_Exercise aim_
In the data below, count how many lines contain "page" and give that number by itself.

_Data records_
--- START ---
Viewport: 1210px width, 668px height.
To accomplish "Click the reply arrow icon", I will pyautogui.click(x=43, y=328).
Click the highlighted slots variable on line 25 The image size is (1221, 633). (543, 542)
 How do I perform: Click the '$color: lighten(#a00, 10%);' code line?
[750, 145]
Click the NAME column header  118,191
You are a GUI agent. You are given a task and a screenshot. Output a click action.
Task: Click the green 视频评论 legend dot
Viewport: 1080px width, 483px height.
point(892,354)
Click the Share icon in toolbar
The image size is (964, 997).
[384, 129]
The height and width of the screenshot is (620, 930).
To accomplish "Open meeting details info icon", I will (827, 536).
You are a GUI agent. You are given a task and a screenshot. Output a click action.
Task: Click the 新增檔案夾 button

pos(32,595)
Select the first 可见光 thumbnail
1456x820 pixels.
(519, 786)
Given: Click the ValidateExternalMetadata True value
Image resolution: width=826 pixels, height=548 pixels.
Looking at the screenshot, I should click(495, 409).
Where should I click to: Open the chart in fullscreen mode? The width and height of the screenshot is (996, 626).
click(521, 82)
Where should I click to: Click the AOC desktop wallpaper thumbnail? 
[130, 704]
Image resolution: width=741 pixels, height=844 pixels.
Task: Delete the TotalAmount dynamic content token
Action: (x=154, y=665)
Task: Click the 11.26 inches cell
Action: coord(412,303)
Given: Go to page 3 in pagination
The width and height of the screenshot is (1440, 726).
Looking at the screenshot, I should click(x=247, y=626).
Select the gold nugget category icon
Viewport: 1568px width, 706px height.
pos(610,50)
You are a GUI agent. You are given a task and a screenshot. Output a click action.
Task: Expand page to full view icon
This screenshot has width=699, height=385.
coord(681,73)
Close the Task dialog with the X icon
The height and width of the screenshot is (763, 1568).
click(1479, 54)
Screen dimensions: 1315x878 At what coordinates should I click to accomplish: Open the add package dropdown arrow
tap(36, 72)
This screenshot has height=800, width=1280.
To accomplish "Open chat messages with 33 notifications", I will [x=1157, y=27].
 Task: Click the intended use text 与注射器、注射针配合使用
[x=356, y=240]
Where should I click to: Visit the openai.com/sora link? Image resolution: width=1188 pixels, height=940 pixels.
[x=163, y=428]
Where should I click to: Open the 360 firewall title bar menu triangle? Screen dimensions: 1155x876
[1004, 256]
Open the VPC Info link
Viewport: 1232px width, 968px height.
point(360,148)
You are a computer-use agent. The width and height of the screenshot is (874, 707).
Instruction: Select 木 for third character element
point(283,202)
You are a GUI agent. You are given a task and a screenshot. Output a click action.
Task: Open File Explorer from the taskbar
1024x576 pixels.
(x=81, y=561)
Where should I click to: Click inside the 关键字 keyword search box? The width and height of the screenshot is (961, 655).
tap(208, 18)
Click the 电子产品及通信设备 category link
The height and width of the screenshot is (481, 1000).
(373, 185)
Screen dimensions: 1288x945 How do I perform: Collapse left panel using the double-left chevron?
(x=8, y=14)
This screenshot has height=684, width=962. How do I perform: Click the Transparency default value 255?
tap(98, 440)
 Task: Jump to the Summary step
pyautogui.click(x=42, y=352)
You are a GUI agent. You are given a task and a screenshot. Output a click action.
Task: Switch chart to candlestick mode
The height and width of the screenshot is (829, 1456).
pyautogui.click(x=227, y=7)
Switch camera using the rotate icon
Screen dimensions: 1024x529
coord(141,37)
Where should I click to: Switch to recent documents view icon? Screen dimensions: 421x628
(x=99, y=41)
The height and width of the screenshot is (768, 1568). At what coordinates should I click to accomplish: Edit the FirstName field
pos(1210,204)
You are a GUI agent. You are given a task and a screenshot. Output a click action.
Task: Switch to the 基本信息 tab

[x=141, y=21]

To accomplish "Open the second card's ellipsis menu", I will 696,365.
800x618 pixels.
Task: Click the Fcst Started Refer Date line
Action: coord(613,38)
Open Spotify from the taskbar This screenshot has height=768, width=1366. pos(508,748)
--- END ---
_Response_
2